Authors: Dixon, Richard J.
Eperon, Ian C.
Hall, Laurence
Samani, Nilesh J.
First Published: 19-Oct-2005
Publisher: Oxford University Press (OUP)
Citation: Nucleic Acids Research, 2005, 33 (18), pp. 5904-5913
Abstract: We describe here the results of the first genome-wide survey of candidate exon repetition events in expressed sequences from human, mouse, rat, chicken, zebrafish and fly. Exon repetition is a rare event, reported in <10 genes, in which one or more exons is tandemly duplicated in mRNA but not in the gene. To identify candidates, we analysed database sequences for mRNA transcripts in which the order of the spliced exons does not follow the linear genomic order of the individual gene [events we term rearrangements or repetition in exon order (RREO)]. Using a computational approach, we have identified 245 genes in mammals that produce RREO events.
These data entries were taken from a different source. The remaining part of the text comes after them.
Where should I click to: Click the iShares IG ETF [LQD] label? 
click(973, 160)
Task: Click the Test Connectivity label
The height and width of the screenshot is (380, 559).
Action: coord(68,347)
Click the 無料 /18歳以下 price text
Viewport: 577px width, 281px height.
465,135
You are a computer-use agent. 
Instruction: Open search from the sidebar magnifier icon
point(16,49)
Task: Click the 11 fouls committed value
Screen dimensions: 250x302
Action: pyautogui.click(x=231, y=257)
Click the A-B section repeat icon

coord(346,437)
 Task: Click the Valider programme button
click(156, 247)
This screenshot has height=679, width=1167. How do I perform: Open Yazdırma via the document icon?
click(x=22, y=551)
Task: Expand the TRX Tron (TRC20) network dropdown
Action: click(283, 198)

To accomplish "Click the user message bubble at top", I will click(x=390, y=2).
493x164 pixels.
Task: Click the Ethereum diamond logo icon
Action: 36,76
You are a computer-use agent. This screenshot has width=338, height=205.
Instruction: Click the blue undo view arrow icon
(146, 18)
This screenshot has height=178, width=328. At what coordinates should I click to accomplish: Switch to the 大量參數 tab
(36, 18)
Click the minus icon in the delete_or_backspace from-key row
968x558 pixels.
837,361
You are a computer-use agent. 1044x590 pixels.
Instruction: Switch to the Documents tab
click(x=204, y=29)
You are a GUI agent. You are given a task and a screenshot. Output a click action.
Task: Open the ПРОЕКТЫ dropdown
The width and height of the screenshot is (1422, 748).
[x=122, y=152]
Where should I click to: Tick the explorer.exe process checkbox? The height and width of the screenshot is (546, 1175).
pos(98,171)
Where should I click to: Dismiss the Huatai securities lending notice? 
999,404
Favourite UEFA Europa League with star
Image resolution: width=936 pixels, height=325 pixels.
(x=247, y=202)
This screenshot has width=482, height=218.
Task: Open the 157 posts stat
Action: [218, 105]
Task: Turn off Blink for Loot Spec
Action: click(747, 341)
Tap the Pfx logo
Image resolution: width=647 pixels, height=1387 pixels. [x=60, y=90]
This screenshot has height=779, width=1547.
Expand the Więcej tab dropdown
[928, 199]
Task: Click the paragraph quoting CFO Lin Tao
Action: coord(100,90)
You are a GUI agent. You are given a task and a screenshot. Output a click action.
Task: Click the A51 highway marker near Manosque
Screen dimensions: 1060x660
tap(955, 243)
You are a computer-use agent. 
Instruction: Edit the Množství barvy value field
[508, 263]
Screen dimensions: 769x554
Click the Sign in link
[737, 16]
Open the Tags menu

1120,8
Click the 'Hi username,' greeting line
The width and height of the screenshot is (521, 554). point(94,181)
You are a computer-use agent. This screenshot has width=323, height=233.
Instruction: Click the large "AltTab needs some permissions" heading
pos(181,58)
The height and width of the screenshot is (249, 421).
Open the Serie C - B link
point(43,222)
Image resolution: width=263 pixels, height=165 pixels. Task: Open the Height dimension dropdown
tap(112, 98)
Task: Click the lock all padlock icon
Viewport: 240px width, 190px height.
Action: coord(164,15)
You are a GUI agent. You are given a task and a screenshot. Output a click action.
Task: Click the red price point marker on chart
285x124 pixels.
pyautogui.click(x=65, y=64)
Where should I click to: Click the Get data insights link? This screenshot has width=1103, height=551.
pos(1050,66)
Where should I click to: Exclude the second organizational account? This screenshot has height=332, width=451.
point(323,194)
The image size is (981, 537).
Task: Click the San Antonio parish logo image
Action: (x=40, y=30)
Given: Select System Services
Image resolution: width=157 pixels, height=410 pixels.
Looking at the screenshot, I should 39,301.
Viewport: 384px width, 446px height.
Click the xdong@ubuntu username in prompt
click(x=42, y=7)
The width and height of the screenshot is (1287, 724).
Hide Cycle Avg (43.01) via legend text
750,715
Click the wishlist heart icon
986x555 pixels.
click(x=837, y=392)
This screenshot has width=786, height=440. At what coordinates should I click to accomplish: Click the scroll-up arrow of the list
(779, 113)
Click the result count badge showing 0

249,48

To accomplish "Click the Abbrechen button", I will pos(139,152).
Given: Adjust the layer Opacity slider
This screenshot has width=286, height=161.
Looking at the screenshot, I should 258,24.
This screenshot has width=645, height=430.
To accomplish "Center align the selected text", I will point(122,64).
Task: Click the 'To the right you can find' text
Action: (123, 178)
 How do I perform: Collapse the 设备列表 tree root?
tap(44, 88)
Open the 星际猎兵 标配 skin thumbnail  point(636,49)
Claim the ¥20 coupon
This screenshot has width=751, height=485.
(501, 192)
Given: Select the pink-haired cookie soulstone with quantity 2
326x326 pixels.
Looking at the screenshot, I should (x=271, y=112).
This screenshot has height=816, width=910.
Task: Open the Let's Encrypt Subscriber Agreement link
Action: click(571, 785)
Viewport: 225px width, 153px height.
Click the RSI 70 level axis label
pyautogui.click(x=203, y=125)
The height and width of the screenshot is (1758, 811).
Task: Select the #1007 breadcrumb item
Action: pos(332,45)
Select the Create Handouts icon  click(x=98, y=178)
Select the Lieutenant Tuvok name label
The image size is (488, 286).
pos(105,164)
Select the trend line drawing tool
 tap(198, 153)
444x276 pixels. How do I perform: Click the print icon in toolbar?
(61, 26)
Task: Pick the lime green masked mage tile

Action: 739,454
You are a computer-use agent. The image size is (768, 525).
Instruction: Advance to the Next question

RREO in mRNA occurs predominantly in the coding regions of genes. However, exon 1 is never involved. Analysis of the open reading frames suggests that this process may increase protein diversity and regulate protein expression via nonsense-mediated RNA decay. The sizes of the exons and introns involved around these events suggest a gene model structure that may facilitate non-linear splicing. These findings imply that RREO affects a significant subset of genes within a genome and suggests that non-linear information encoded within the genomes of complex organisms could contribute to phenotypic variation.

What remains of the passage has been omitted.